Aim of the exercise:
Rescale the rows from the line with "Click the オンライン予約" through the last row, both ends included, and return all of those lines, requests included. Multiply every coordinate in the answers by 2.45 and round to whole numbers, with halves rounded up.

Source data:

[Begin]

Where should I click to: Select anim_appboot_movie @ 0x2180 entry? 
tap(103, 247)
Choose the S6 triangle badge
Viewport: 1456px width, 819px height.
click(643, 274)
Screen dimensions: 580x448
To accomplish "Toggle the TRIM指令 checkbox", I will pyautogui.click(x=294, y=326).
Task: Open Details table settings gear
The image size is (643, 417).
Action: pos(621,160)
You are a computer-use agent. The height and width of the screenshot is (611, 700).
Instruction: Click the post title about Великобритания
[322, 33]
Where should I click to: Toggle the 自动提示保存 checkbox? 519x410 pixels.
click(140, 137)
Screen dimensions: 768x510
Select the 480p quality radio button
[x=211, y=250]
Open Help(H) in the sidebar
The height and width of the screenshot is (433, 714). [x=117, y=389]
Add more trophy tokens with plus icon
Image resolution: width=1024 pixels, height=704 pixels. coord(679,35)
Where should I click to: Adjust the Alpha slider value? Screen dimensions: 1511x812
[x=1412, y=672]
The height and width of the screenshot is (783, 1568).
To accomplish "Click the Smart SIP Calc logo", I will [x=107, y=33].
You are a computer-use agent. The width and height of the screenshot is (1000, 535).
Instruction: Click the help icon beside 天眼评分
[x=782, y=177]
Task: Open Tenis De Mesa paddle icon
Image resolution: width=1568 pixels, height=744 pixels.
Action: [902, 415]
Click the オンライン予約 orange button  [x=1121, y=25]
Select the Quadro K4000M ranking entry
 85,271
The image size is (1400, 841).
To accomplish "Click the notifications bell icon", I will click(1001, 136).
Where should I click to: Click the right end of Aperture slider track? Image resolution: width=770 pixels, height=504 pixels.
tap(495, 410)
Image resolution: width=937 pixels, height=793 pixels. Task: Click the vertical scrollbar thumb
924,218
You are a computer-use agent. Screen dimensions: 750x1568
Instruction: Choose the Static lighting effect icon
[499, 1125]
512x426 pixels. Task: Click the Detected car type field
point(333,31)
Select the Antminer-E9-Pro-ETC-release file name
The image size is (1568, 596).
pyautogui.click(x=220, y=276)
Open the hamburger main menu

[End]

Final answer:
Click the オンライン予約 orange button  [x=2746, y=61]
Select the Quadro K4000M ranking entry
 208,664
The image size is (1400, 841).
To accomplish "Click the notifications bell icon", I will click(2452, 333).
Where should I click to: Click the right end of Aperture slider track? Image resolution: width=770 pixels, height=504 pixels.
tap(1213, 1005)
Image resolution: width=937 pixels, height=793 pixels. Task: Click the vertical scrollbar thumb
2264,534
You are a computer-use agent. Screen dimensions: 750x1568
Instruction: Choose the Static lighting effect icon
[1223, 2756]
512x426 pixels. Task: Click the Detected car type field
point(816,76)
Select the Antminer-E9-Pro-ETC-release file name
The image size is (1568, 596).
pyautogui.click(x=539, y=676)
Open the hamburger main menu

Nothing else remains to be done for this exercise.